One of the local meteorologists was on the radio talking about the storm. He said that the legend it was as strong as a hurricane is true. It did have more than 70 mile an hour sustained winds and the barometer dropped to hurricane levels. He is a bit of an Edmund Fitzgerald history buff, so he told us what is known about the wreck. Even though the ship was later located in about 550 feet of water, we don't know much about how or why it sank. One theory is that the waves were so big that they engulfed the ship, it lost buoyancy, and went down. A nearby ship reported three "rogue" waves of unusual size about the same time the Edmund Fitzgerald went down, but no one really knows. As the song says, it might have broken up, it might have capsized, or it might have gone down in rough water. The meteorologist said that as bad as the storm was, it really wasn't all that unusually powerful for Lake Superior. But the Edmund Fitzgerald was in the worst possible spot in the storm at the worst possible time.

I was too young to remember when it happened, but I have a vague recollection of hearing about it. I must have been in about junior high when I read a long article about the wreck when it was finally located.

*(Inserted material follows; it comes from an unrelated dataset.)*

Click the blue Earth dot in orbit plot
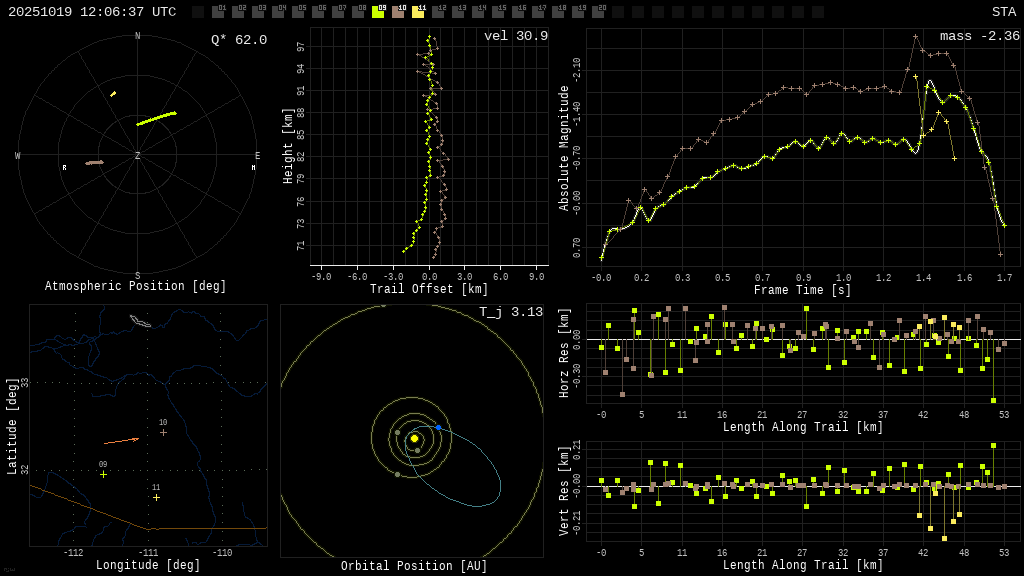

Years later one of my college business groups toured the corporate headquarters of Northwestern Mutual Life Insurance Company in Milwaukee. We were allowed into the real board room to imagine ourselves among the captains of industry. I turned and found myself staring into a portrait of a distinguished old man who the name plate said was Edmund Fitzgerald. It seemed like a funny/odd coincidence but the tour guide came over and explained that this was the Edmund Fitzgerald for whom the ship was named. He was the Chairman and CEO of the company at the time and the ship was part of the company's investment portfolio. I read later that he never really got over the loss of the ship and was a damaged man after the wreck.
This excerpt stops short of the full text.